Enfin, le fait est que certains d’entre eux peuvent être particulièrement manipulables. Prenons l’exemple de la publicité Winamax “Tout pour la daronne”:
Un jeune de cité reçoit la visite de sa mère et se rend compte qu’il a gagné un pari sportif. Il a parié, il a gagné et sa mère se retrouve propulsée dans un avion, destination les vacances. S’affiche alors le fameux slogan “Tout pour la daronne”. Le message: si on est un bon fils, on doit jouer son argent aux jeux pour pouvoir offrir à sa mère tout ce qu’elle mérite. On est ici loin de l’idée de s’émanciper par le travail.
Le décret du 4 novembre 2020 précise pourtant spécifiquement que “sont interdites les publicités qui banalisent le jeu, qui indiquent que le jeu valorise la réussite sociale, ou qu’en jouant, on peut gagner sa vie.”
Ce qui n’arrête pas les opérateurs de jeux en ligne. Surtout lorsque l’on sait que, selon SOS Joueur, les parieurs addict’ font chaque année 40% du chiffre d’affaire des plateformes.
L’addiction aux jeux chez les jeunes de banlieue, une dépendance “catastrophique”
Pour ces jeunes joueurs, il est très facile de tomber dans la dépendance aux jeux. L’adrénaline, la compétition entre copains, la socialisation par le jeu, l’émulation décuplée lors des matchs, l’enjeu personnel réel... Tout est réuni pour un cocktail menant à l’addiction.
“C’est catastrophique d’être endetté et dépendant aux jeux pour ces jeunes. Ils évoluent dans un milieu social pauvre et ne peuvent donc pas facilement trouver de l’argent pour se ‘refaire’”, rappelle la directrice de SOS joueur. Il n’est alors pas rare que certains aient recours aux délits comme le vol ou les petits trafics pour se renflouer.
L’autre aspect qui inquiète particulièrement l’association, c’est l’impact psychologique. “Nous avons beaucoup de jeunes chez qui les valeurs véhiculées dans la famille sont très ancrées, explique Armelle Achour. Chez certains, jouer de l’argent est interdit car considéré comme un péché.
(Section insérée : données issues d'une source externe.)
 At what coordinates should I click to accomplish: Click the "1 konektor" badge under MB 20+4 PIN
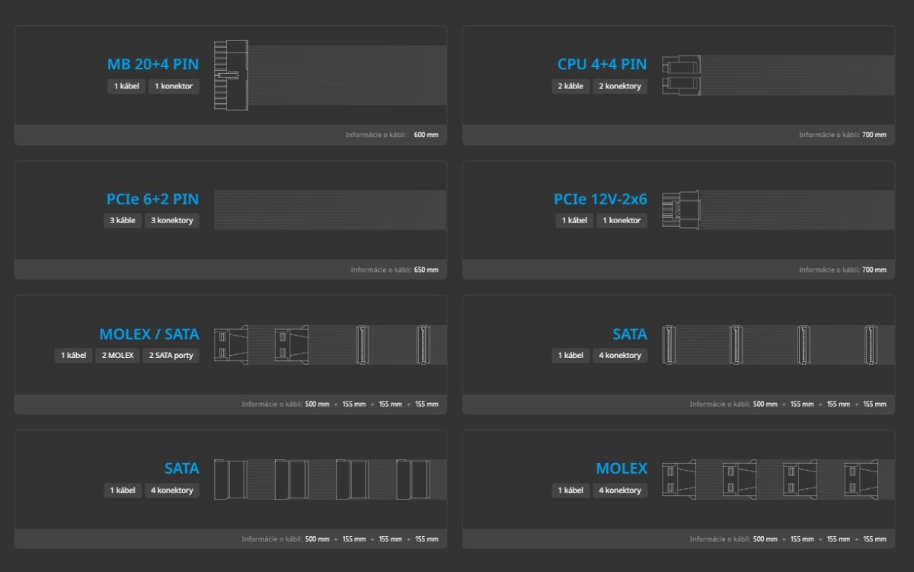pyautogui.click(x=174, y=86)
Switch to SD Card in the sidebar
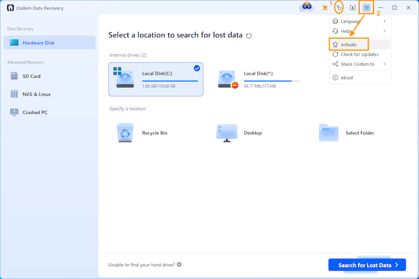Viewport: 419px width, 279px height. click(33, 76)
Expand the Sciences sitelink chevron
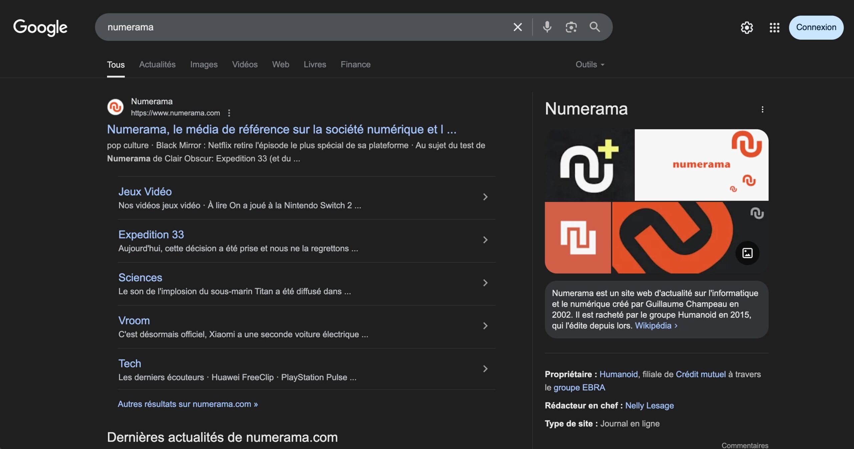 [485, 283]
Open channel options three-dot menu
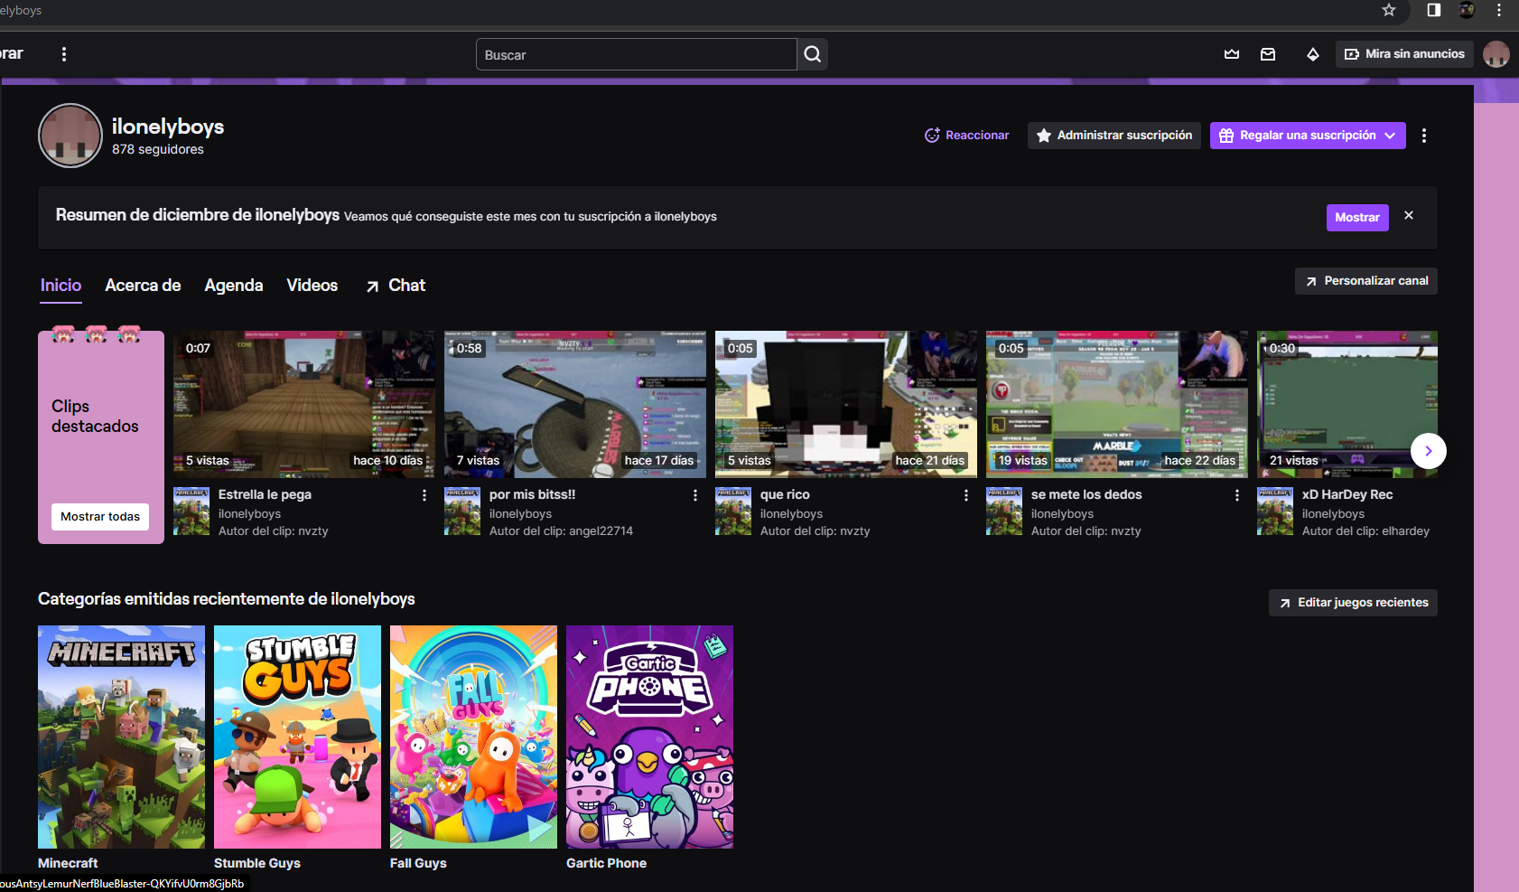The width and height of the screenshot is (1519, 892). point(1424,136)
Malgré tout, pour une raison ou pour une autre, ils tombent dans les paris sportifs, deviennent accro et ne peuvent plus s’en sortir”.
Grosse perte, grosse honte, grosse dépression
Se dévoile alors la dure réalité de l’addiction aux jeux: la honte, aux multiples origines, qui accable le joueur dépendant. On y trouve la honte d’aller contre les valeurs de sa famille, celle de perdre face à ses copains, celle de ne pas arriver à s’émanciper de cette addiction, d’être coincé dans sa dépendance et souvent la honte de finir par voler -parfois sa famille ou ses amis- pour pouvoir jouer encore davantage. Une pression qui, selon notre interlocutrice, peut finir par détruire psychologiquement ces jeunes.
Ce d’autant plus que, dans ce matraquage de publicités auquel on assiste, sont martelés les slogans tels que “Grosse côte, gros gain, gros respect”, induisant que si le joueur perd, il n’aura pas droit au respect de ses pairs.
Armelle Achour en a vu des jeunes dépendants. Certains dans des situations dramatiques. “La dépendance peut leur faire tout perdre: logement, travail, famille, amis, leur partenaire. L’addiction les isole, renforce leur solitude et les plonge dans la dépression. Certains en arrivent parfois à tenter de se suicider. D’autres encore n’ont même pas conscience de leur addiction et s’enfoncent encore plus”.
Aujourd’hui, la directrice de SOS Joueur s’inquiète: “Avec le déconfinement et l’Euro, j’ai peur que cela fasse trop d’un coup”. Le danger? Que l’on assiste plus tard à une explosion du nombre d’addicts et que ceux qui l’étaient déjà perdent complètement pied.